=== READING PASSAGE ===

Thursday, December 25, 2014

AMT 58 Impala--SPEED BUILD!

OK it took me over a year to build the difficult and dangerous Audi R8 Kit from Revell. Most of that was waiting for things to dry, pondering a build issue I didn't know how to deal with, or just being busy with other things, but really, a YEAR?  So--do builds really need to take that long?  Let's hope not! What if I use my skills gained from the past 4 or so years of building to build something fast, fast, fast, so it's done over the course of a weekend? And still try to keep things reasonably clean and OCD friendly?  Is it wishful thinking?


So it's Christmas and I am on call for work but otherwise have a lot of time on my hands.  I started a 58 Impala AMT kit while I was waiting (as was often the case) for things to dry on the R8. The Impala body, BMF, and a few things are already done prior to this weekend, so let's finish the damn thing off! So it's matter of clipping, cleaning, and painting the parts, and doing sub assemblies.
For this build, I tried yet another time saving tip: instead of scraping paint, I'll mask the non visible surfaces so I can just peel off the mask and glue.  For the engine, that saves a lot of time!  It really works! I am probably going to do this going forward for all builds. The engine has been assembled and wired, needs a bit of touch up but that will take seconds.


The chassis/frame got a quick coat of Tamiya Matt Black.  The silver parts are Duplicolor Chrome which to me looks more like aluminum. Faster than Alclad?  Um, yep! Instead of masking the frame, I hand brushed some Future floor polish to offset it from the rest of the undercarriage.  Good enough!

=== DATA EXCERPTS ===

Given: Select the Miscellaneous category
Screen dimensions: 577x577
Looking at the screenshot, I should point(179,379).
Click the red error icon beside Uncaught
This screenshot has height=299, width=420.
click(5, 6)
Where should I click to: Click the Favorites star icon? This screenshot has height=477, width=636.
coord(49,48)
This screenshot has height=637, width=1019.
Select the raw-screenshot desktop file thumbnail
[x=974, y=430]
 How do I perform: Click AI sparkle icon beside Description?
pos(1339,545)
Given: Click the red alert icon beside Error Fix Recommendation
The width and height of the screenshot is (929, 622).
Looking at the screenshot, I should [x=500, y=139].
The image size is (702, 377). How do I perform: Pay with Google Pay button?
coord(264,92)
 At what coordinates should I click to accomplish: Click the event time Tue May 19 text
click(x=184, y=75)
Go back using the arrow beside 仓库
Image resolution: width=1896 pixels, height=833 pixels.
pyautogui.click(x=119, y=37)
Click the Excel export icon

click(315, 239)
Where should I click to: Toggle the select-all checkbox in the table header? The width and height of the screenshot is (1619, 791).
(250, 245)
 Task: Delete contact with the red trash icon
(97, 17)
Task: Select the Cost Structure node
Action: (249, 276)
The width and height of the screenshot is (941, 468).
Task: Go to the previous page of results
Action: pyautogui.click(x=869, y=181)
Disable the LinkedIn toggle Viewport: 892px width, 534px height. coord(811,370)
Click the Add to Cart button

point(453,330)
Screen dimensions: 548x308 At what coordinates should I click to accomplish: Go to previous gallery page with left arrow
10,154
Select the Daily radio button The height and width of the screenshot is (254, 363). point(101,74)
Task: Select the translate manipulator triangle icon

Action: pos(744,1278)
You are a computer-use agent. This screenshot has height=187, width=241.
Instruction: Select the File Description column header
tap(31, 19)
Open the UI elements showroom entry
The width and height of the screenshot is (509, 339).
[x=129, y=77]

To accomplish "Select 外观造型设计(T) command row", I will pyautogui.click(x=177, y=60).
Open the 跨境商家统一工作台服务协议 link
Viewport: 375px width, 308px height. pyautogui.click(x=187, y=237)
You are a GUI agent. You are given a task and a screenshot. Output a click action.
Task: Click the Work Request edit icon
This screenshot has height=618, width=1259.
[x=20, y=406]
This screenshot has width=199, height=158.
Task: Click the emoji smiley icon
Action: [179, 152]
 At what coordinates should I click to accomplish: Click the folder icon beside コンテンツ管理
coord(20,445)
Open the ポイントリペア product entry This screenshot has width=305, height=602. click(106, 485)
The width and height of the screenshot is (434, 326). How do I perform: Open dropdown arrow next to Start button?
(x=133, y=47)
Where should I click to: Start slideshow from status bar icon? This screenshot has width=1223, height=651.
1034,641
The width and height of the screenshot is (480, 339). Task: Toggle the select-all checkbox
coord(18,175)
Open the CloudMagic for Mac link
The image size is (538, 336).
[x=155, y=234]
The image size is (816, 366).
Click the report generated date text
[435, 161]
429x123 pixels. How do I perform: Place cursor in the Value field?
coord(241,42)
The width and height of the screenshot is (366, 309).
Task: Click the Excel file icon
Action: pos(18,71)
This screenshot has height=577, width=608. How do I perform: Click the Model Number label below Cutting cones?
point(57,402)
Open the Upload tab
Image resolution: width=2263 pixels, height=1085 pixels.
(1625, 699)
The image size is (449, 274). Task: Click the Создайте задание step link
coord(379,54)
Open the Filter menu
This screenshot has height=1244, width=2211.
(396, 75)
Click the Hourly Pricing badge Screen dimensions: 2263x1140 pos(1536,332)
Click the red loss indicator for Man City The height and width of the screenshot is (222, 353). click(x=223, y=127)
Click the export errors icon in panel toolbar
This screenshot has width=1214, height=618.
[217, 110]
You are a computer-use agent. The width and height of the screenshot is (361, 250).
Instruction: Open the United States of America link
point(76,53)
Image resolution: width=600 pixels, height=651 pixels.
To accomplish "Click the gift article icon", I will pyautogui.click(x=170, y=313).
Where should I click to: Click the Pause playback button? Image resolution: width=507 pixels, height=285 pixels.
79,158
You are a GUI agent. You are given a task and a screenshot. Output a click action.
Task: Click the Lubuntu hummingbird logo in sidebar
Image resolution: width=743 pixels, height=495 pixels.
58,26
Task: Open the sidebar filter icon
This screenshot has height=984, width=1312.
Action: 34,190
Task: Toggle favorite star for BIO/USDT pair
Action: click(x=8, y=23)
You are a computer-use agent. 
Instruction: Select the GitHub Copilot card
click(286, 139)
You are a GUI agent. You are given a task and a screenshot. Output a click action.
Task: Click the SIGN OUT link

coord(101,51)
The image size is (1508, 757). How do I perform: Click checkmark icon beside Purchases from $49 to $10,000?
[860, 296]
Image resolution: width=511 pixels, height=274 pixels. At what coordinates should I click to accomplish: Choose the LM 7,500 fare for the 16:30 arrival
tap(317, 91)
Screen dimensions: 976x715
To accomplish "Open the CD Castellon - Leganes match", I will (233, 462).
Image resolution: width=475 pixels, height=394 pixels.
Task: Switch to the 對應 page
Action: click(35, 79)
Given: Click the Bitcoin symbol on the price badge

===

DIRECTIVE >> In the Impala build post, what did the builder hand brush onto the frame instead of masking it, to set it apart from the rest of the undercarriage?

EXERCISE RESPONSE >> Future floor polish.